Task input
=== Section Start ===

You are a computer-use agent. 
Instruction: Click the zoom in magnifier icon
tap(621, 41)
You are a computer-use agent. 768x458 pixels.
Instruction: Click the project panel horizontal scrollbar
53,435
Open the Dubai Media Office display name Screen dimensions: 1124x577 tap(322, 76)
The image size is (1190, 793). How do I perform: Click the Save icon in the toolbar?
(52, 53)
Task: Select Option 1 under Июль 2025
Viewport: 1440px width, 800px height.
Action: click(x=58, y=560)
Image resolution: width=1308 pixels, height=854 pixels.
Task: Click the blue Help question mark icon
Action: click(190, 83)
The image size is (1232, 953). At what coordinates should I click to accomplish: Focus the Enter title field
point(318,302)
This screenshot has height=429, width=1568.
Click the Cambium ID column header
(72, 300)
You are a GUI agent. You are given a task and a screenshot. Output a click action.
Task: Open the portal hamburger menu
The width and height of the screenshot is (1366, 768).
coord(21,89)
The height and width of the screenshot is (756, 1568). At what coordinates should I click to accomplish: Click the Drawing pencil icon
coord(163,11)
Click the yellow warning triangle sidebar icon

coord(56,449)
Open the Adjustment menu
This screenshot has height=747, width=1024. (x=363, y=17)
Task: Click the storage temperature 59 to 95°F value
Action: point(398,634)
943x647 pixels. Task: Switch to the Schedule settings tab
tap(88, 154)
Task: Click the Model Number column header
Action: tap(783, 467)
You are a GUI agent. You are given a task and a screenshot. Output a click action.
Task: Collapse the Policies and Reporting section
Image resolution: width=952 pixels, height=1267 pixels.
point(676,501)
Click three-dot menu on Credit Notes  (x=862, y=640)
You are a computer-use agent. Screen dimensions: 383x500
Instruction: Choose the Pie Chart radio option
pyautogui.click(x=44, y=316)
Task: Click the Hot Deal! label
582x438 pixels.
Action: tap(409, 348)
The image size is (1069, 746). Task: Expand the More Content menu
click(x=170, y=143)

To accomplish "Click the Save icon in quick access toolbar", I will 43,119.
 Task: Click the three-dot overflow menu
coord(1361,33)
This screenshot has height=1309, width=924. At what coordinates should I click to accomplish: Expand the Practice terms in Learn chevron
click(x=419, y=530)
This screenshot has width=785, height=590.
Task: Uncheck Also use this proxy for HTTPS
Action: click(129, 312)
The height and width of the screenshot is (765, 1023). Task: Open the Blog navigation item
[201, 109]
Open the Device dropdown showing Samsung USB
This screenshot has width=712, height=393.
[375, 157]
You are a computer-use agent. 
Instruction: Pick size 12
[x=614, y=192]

=== Section End ===

What to produce
Output the full listing. Match it exactly.

Output of the task
You are a computer-use agent. 
Instruction: Click the zoom in magnifier icon
tap(621, 41)
You are a computer-use agent. 768x458 pixels.
Instruction: Click the project panel horizontal scrollbar
53,435
Open the Dubai Media Office display name Screen dimensions: 1124x577 tap(322, 76)
The image size is (1190, 793). How do I perform: Click the Save icon in the toolbar?
(52, 53)
Task: Select Option 1 under Июль 2025
Viewport: 1440px width, 800px height.
Action: click(x=58, y=560)
Image resolution: width=1308 pixels, height=854 pixels.
Task: Click the blue Help question mark icon
Action: click(190, 83)
The image size is (1232, 953). At what coordinates should I click to accomplish: Focus the Enter title field
point(318,302)
This screenshot has height=429, width=1568.
Click the Cambium ID column header
(72, 300)
You are a GUI agent. You are given a task and a screenshot. Output a click action.
Task: Open the portal hamburger menu
The width and height of the screenshot is (1366, 768).
coord(21,89)
The height and width of the screenshot is (756, 1568). At what coordinates should I click to accomplish: Click the Drawing pencil icon
coord(163,11)
Click the yellow warning triangle sidebar icon

coord(56,449)
Open the Adjustment menu
This screenshot has height=747, width=1024. (x=363, y=17)
Task: Click the storage temperature 59 to 95°F value
Action: point(398,634)
943x647 pixels. Task: Switch to the Schedule settings tab
tap(88, 154)
Task: Click the Model Number column header
Action: tap(783, 467)
You are a GUI agent. You are given a task and a screenshot. Output a click action.
Task: Collapse the Policies and Reporting section
Image resolution: width=952 pixels, height=1267 pixels.
point(676,501)
Click three-dot menu on Credit Notes  (x=862, y=640)
You are a computer-use agent. Screen dimensions: 383x500
Instruction: Choose the Pie Chart radio option
pyautogui.click(x=44, y=316)
Task: Click the Hot Deal! label
582x438 pixels.
Action: tap(409, 348)
The image size is (1069, 746). Task: Expand the More Content menu
click(x=170, y=143)

To accomplish "Click the Save icon in quick access toolbar", I will 43,119.
 Task: Click the three-dot overflow menu
coord(1361,33)
This screenshot has height=1309, width=924. At what coordinates should I click to accomplish: Expand the Practice terms in Learn chevron
click(x=419, y=530)
This screenshot has width=785, height=590.
Task: Uncheck Also use this proxy for HTTPS
Action: click(129, 312)
The height and width of the screenshot is (765, 1023). Task: Open the Blog navigation item
[201, 109]
Open the Device dropdown showing Samsung USB
This screenshot has width=712, height=393.
[375, 157]
You are a computer-use agent. 
Instruction: Pick size 12
[x=614, y=192]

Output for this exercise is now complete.